ロータス72の遺産6つ!70年代F1マシンの名車が残した技術革新とは

ロータス72とはモータースポーツ世界選手権であるフォーミュラ1(F1)で活動したチーム・ロータスがデザインしたフォーミュラ1カーです。魅力的なデザイン性もさることながら通算20勝を挙げた機能性を兼ね揃えたロータス72について詳しくご説明します。

ロータス72とは

1966年にF1は1.5リッターから3.0リッターに排気量拡大するレギュレーション変更をしました。レギュレーション変更に対応しV8ユニットのエンジンであるコスワースDFVを開発しました。このコスワースDFVを初めて搭載したのがタイプ49です。1968年にWタイトルを獲得した成功作であるタイプ49の後継車とし、1970年に発表されたのがタイプ72である「ロータス72」です。ロータス72の魅力はコスワースDFVの優れたエンジン性能だけではありません。

ロータス72のデザインは天才コリン・チャップマン

コーリン・チャップマンは1960~1970年代にF1グランプリで活躍したチーム・ロータスの創業者です。彼の天才的なアイディアから生まれた名車はF1グランプリにて華々しい活躍を見せました。中でもロータス72は、1960年代までフロントに搭載していたラジエーターをサイドポッドに移設することで、空気抵抗を大きく減らしヨー慣性モーメントも大幅に低減させることができ、コーナリング性能を高めることに成功しました。

ロータス72の遺産6つ

1960年代の活躍から1970年代の新時代へ大きくモデルチェンジをしたことにより、独創的かつ機能性に優れたロータス72は、その後のF1界に大きな影響を与えました。革新的なデザイン性だけでなく、新たな設計を取り入れることによりたくさんの「遺産」を遺しました。 6つに分けてロータス72が遺したものを詳しくご説明します。

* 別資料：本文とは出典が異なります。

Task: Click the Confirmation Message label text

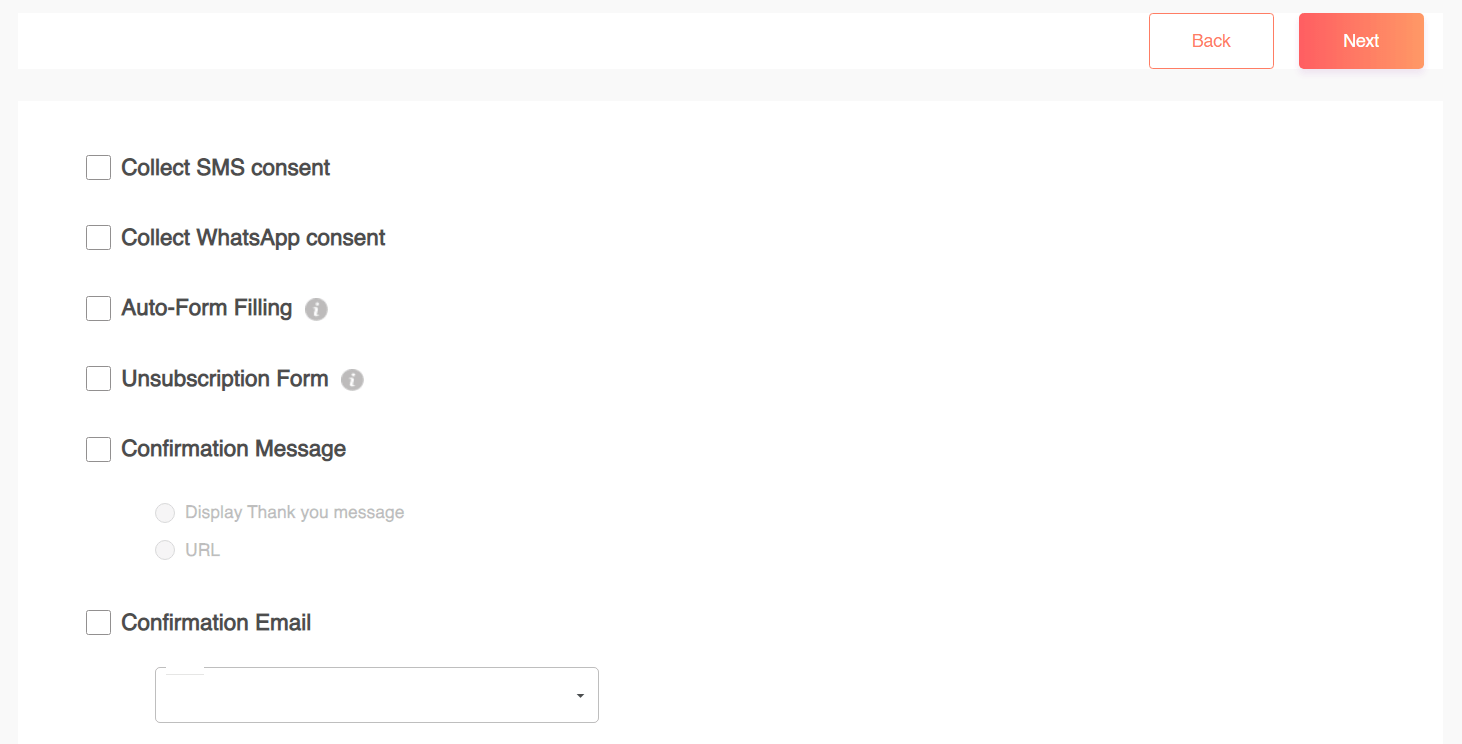Action: (x=233, y=449)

ロータス72の遺産1:70年代F1マシンの「常識」を一新

60年代の常識ではラジエーターはフロントへの搭載が一般的でした。しかし70年に発表されたロータス72は、車両の両サイドのサイドスポットにラジエーターを搭載しました。空気抵抗を減らすことができ、車体回転軸周りのヨー慣性モーメントも大幅に減少させ、コーナリング性能をアップさせる新常識のデザインとして高い評価を獲得しました。

ロータス72の遺産2:ウェッジシェイプの革新デザイン

ロータス72はラジエーターをフロントではなくサイドスポットへ搭載しました。ラジエーターをサイドスポットに搭載することで、従来の空気抵抗を減らすために細長く作られた葉巻型のデザインより、車体の前方を低く後方を高くすることができました。この形のデザインをくさび型という意味を込めウェッジシェイプといい、前方からの空気抵抗を極限まで減らすことができました。これは従来のF1カーのデザインを革新的に変えました。

ロータス72の遺産3:トーションバー使用のサスペンション

ロータス72の遺産は革新的なデザインの変化だけではありません。ブレーキディスクをインボード化し、トーションバーを採用しました。これによってコイルに比べ部品を軽量化することができ、更にスピードを追求することができました。

ロータス72の遺産4:3度のコンストラクターチャンピオン

F1グランプリにおいて、ドライバーに与えられる賞とは別に車の製作者に与えられる栄誉がコンストラクターチャンピオンです。ロータス72では新機軸の改良から更なる速さをライバルへ見せつけました。これにより70年・72年・73年に3度コンストラクターチャンピオンを獲得しました。

ロータス72の遺産5:70年・72年ワールドチャンピオンを輩出

ロータス72は従来の葉巻型デザインからラジエーターをサイドスポットに搭載しウェッジシェイプを実現しました。更にサスペンションに使われていたコイル・ダンパーユニットからトーションバーを使用することで軽量化に成功しさらにスピードを追求しました。その結果、ライバルを一切よせつけない走りを見せ、70年にはヨッヘン・リント、72年にはエマーソン・フィッティパルディの2名のワールドチャンピオンを輩出しました。

ロータス72の遺産6:75年までに通算20勝を獲得

1970年のF1スペイングランプリで登場したロータス72ですが、デザインや従来のサスペンションに使われたコイル・ダンパーと違いトーションバーを使用することで速度への追求を更にすることが出来ました。新機軸が足を引っ張ることもありましたが改良を重ね、1970~1975年の間で通算20勝を獲得しました。